He had only ever seen this done as a jest among friends, and that had been twenty years ago. The uplifted sword was the invitation, almost too transparent, luring one's opponent to venture a backhanded side-stroke at the exposed right side. What used to follow, when this was tried in the tiltyard at Garsenc, was a silly, undignified manoeuvre that had usually left both combatants rolling in the dust, swearing and laughing.

There was no laughter by the shore of Lake Dierne. Blaise watched the king of Gorhaut succumb completely to the ruse, driven by his fury at Ranald's orders to his men. Ademar launched a wild stroke of such force it would have half-severed Ranald's torso through the links of his armour had it landed.

It didn't land. Ranald de Garsenc flattened himself on his horse's neck and let fall his sword as Ademar's blade whistled over his head biting nothing but air. The king's motion carried him lurching sideways in his saddle and partly turned his horse. By the time he began, cursing, to straighten, Ranald, lightly armoured as always, had hurled himself from his horse towards the back of the king's saddle. Very much like a boy, Blaise was thinking, like the boy for whom all of this had been discovery and exhilaration, with pain and sorrow and ageing quite inconceivable concepts.

Ranald actually made it. Landed, almost neatly, behind Ademar, swinging a leg across the horse's rump. He was already grappling at his waist for the knife that would kill the king when the crossbow dart caught him above the collarbone and buried itself in his throat.

The half-drawn dagger fell from splayed ringers and a moment later Ranald de Garsenc slid slowly to the ground to lie beside it in the winter grass. Blood was pulsing from his neck, bright red in the sunlight.

Above him, controlling his horse with an effort, Ademar of Gorhaut looked down upon him, and then at the man who had fired that small, hidden crossbow.

"You interfered in a challenge," said the king of Gorhaut. His voice was thin, disbelieving. He was visibly shaken.

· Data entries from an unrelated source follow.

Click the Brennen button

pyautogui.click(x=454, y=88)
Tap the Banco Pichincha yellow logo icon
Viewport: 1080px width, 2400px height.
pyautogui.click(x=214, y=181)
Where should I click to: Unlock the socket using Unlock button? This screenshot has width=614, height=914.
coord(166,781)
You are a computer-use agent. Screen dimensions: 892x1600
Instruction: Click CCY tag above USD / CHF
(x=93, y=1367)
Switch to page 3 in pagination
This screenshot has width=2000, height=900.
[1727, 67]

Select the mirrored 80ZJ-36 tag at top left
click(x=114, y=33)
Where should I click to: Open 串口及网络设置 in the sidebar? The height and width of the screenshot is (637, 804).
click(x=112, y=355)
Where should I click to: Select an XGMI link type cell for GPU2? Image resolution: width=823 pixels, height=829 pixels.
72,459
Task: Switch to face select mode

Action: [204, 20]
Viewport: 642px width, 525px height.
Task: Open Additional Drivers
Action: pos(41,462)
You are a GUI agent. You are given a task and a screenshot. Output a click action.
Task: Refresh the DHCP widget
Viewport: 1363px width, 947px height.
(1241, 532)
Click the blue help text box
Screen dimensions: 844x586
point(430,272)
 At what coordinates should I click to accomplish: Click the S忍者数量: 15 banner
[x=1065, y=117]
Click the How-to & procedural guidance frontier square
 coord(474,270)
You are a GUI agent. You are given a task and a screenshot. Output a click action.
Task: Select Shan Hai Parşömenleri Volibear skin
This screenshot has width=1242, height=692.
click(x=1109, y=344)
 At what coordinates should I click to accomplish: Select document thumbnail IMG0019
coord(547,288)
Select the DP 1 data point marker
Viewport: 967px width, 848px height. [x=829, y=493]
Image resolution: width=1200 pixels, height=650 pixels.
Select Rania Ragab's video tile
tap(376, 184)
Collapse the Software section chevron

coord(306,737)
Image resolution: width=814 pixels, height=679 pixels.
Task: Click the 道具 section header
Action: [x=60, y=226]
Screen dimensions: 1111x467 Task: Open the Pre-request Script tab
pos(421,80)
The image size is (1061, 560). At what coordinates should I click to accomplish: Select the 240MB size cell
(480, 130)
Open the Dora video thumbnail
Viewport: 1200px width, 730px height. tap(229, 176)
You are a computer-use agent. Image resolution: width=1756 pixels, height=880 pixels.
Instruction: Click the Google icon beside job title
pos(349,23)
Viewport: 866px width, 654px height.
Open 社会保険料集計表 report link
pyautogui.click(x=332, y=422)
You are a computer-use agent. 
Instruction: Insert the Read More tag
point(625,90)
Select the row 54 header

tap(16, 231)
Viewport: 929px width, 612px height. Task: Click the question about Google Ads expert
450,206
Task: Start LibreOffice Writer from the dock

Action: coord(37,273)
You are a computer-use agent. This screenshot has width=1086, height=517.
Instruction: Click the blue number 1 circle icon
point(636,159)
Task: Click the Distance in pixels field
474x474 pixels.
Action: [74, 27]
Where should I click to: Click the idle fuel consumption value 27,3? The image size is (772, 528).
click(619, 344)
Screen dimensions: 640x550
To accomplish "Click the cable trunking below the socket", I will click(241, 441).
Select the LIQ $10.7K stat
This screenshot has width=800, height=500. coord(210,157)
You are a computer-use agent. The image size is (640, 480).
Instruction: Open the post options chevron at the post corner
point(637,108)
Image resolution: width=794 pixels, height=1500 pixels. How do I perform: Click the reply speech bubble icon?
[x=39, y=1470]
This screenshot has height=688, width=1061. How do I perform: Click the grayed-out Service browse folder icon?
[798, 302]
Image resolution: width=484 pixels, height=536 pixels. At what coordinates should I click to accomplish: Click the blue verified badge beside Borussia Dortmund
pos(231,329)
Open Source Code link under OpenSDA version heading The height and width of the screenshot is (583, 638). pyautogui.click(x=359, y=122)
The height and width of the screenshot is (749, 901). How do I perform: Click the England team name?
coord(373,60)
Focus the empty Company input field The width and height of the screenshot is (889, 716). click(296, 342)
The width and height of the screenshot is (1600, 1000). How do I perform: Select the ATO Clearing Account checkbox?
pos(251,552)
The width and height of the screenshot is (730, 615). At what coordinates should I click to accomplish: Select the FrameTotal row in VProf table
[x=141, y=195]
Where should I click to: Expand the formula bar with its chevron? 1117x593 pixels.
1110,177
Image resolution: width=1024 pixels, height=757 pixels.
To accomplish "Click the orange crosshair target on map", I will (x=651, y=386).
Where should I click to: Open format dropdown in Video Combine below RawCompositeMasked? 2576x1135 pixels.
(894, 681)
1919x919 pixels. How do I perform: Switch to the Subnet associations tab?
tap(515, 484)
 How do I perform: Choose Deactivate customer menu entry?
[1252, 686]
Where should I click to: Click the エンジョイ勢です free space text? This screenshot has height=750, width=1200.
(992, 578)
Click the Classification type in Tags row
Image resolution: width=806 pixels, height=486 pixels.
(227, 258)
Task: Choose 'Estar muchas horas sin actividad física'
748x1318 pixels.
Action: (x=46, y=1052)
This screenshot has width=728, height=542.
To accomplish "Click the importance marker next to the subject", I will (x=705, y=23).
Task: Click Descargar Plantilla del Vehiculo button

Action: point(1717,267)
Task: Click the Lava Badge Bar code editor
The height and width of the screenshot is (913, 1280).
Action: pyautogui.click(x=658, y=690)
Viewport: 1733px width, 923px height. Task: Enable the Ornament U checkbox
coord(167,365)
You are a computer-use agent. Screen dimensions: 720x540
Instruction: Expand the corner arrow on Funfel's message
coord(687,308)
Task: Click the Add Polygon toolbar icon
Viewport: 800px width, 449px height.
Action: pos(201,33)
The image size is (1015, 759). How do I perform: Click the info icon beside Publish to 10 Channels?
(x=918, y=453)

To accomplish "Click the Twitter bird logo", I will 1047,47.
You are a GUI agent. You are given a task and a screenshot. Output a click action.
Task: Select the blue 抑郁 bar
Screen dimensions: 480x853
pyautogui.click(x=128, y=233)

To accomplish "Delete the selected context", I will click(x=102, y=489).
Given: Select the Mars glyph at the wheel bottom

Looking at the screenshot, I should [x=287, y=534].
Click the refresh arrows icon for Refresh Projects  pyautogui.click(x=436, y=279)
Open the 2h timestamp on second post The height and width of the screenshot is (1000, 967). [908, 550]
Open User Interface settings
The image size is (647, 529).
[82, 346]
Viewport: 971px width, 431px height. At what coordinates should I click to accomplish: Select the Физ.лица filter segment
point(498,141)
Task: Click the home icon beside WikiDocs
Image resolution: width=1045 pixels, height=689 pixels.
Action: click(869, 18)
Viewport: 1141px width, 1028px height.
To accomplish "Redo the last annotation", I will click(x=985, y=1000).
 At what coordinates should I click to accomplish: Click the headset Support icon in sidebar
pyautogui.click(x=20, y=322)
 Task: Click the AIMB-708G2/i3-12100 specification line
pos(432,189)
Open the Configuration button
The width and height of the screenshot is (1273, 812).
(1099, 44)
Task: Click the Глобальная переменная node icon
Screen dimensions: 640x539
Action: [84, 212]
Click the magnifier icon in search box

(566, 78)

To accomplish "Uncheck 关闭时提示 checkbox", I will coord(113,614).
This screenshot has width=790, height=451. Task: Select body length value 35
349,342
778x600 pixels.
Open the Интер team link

"Would you prefer to be dead right now?" asked Galbert de Garsenc, High Elder of Gorhaut. He didn't even look at the body of his son. Ademar made no reply. There was no growing tumult now to the north of them.

"Watch him," Blaise said to no one in particular, and slid from his horse. Ignoring Ademar completely, he knelt beside his brother. He heard footsteps behind him but did not turn. Ranald's eyes were closed; he was still alive, but only just. With all the care in the world Blaise shifted him a little, so he could lay his brother's head in his lap. Blood from the wound had already soaked the ground; now it began to seep into his clothing.

From above and behind he heard his father say to the king of Gorhaut, "I have not come this close to be balked by a drunkard's folly or your own carelessness."

Ranald opened his eyes then, and Blaise saw that his brother was aware of him. A faint, genuine smile, crossed Ranald's face.

"It would have worked," he whispered. "I only tried it as a jest."

"Spare your strength," Blaise murmured.

Ranald shook his head slightly. "No point," he managed to say. "I can feel poison. There is syvaren on the dart."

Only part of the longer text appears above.